* Source material:

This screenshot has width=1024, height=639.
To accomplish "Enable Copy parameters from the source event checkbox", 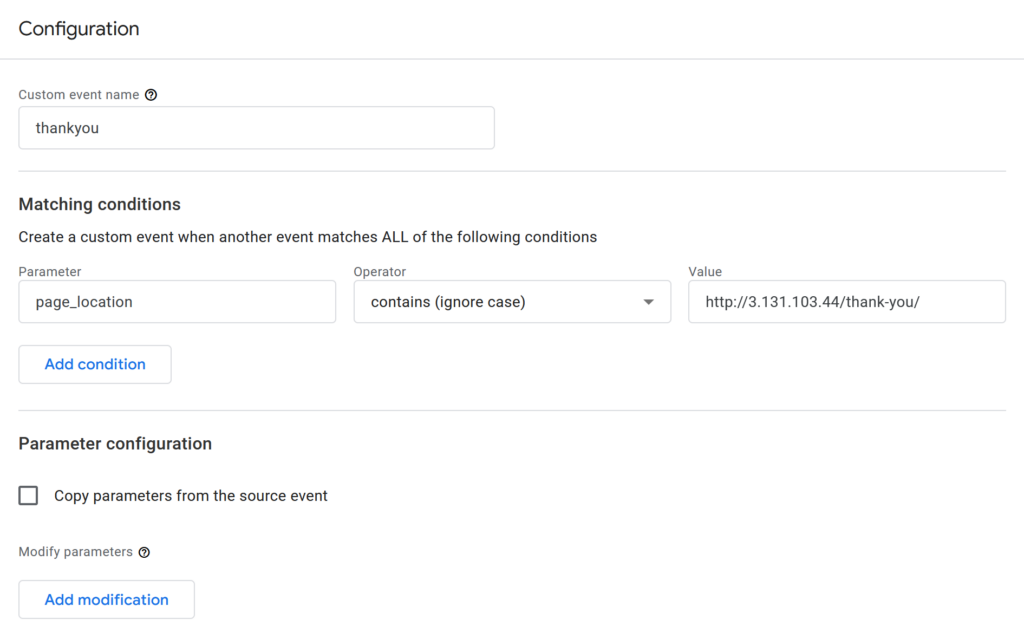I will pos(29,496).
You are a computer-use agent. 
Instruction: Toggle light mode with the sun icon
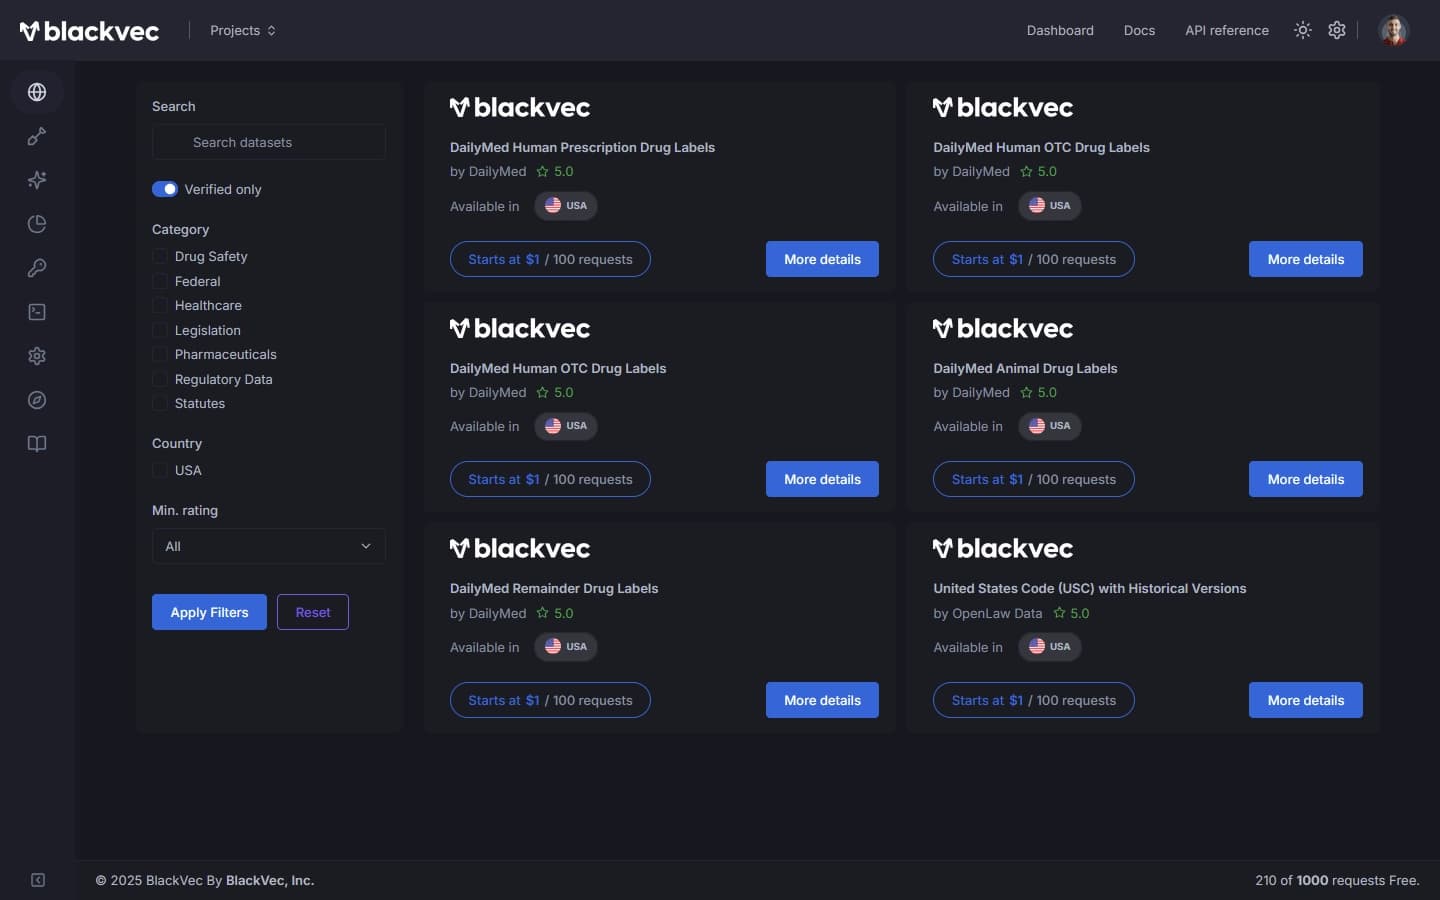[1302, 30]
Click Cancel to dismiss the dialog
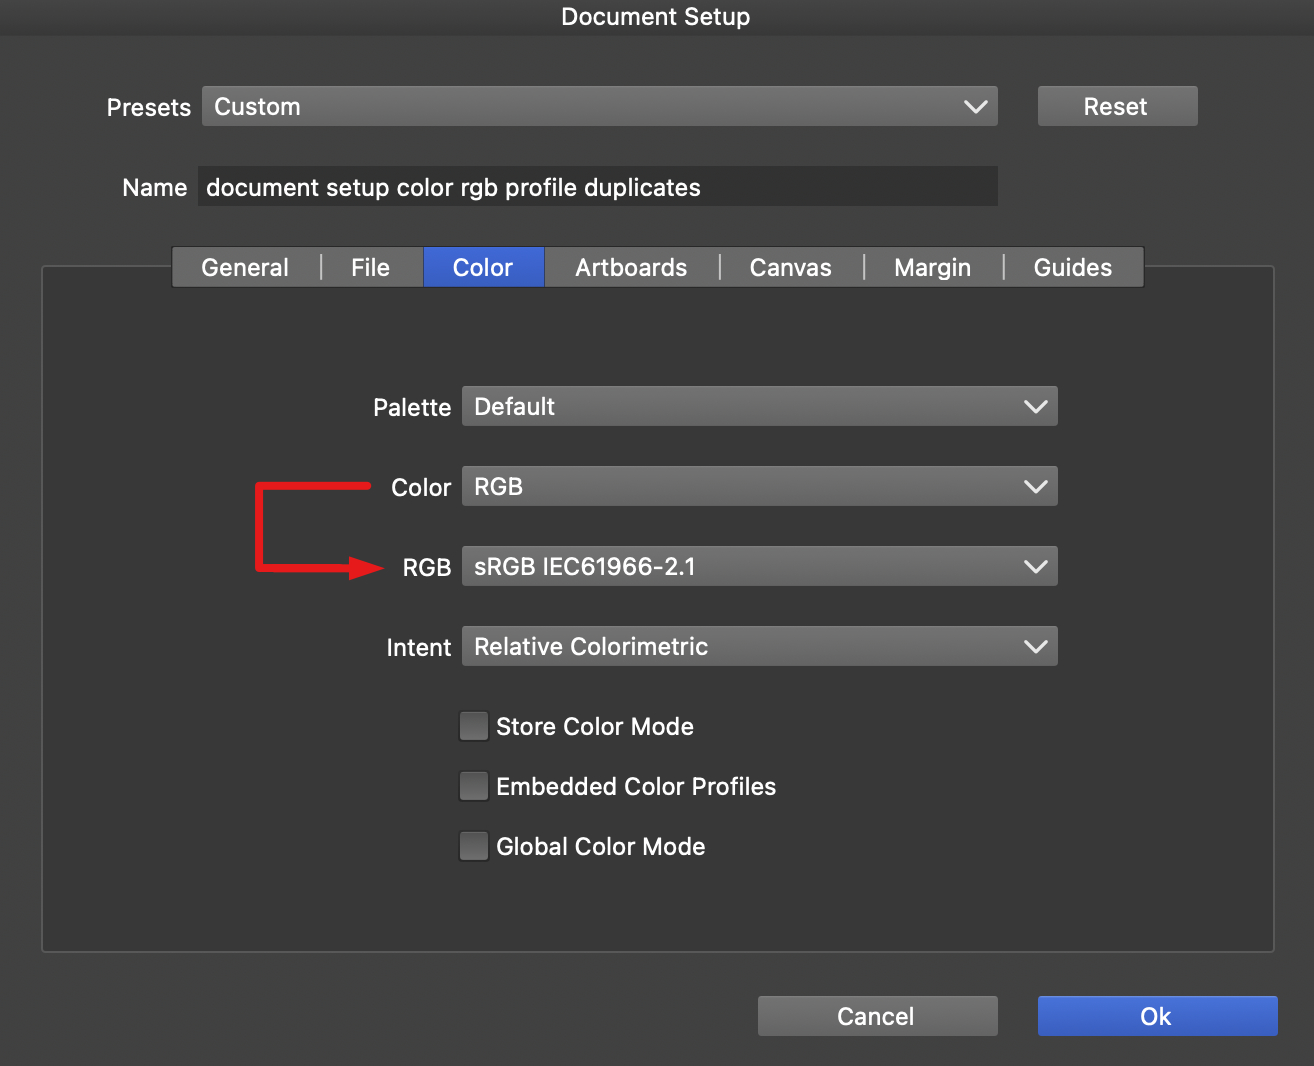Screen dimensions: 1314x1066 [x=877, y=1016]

...

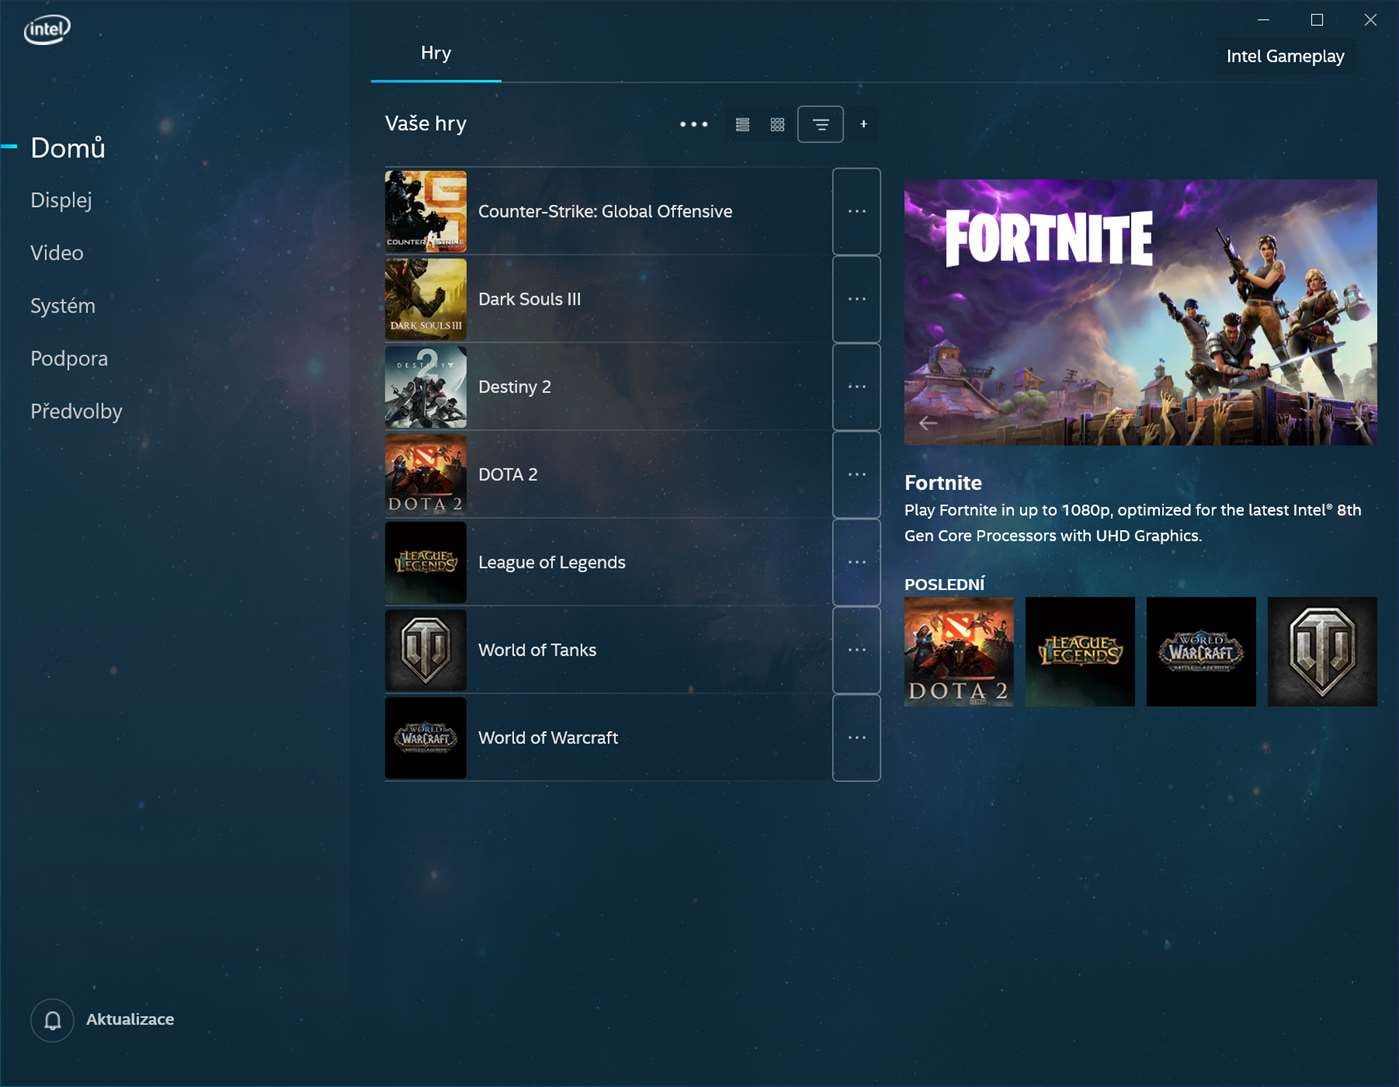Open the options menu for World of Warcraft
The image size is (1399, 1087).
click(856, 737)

...

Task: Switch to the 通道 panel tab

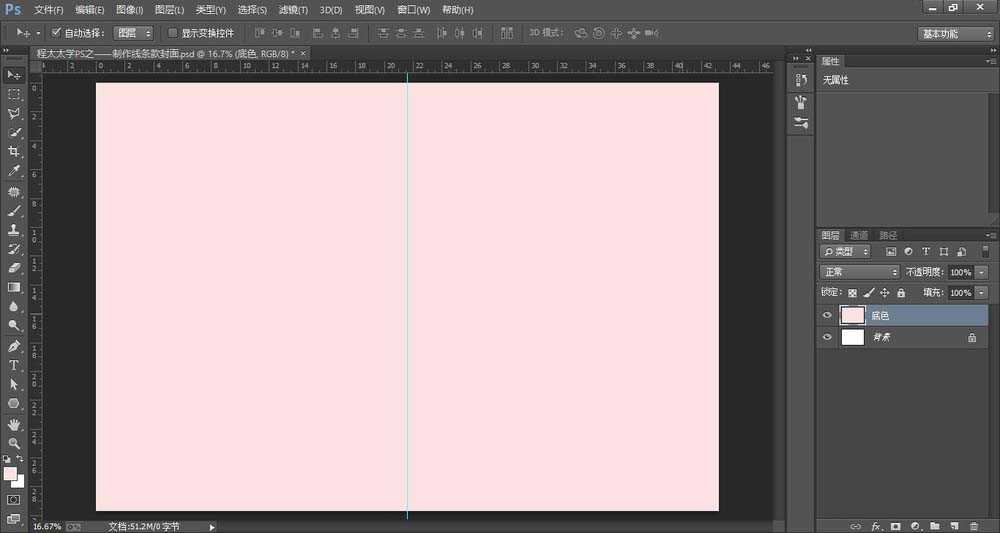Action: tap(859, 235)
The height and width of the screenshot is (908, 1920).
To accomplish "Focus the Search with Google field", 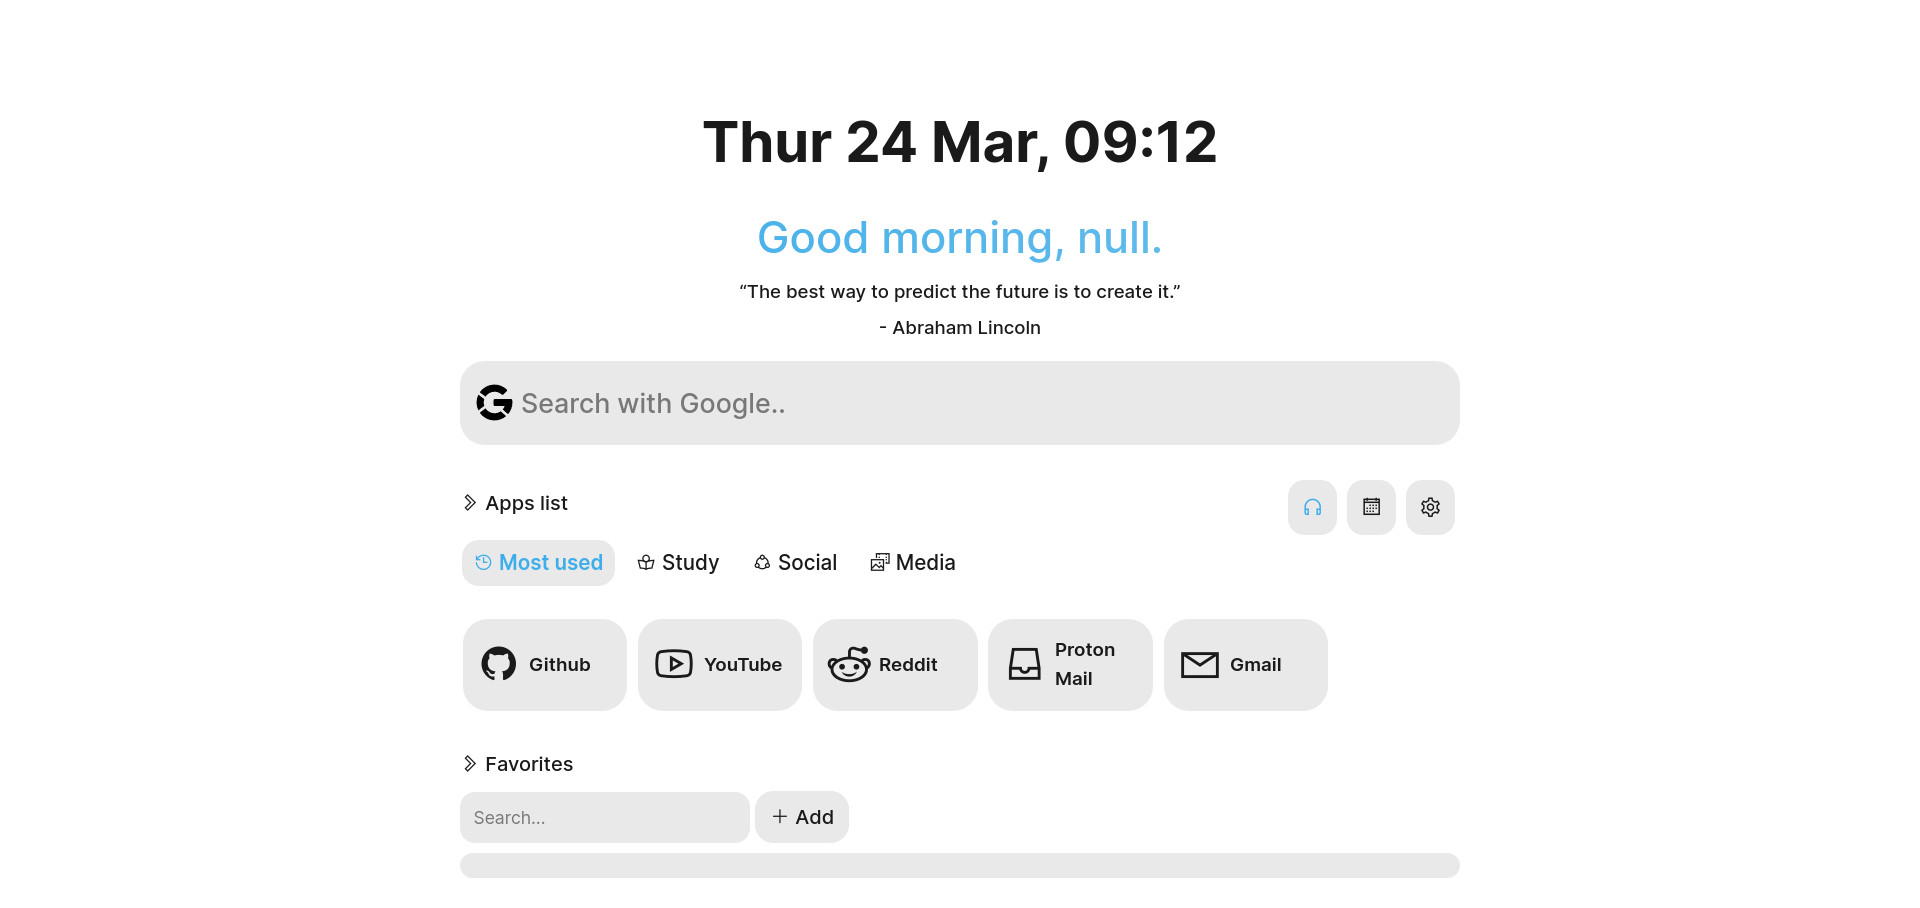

* To do: Whenever the word "width" occurs in a line above, copy that line.

* Your solution:
This screenshot has width=1024, height=639.
The height and width of the screenshot is (908, 1920).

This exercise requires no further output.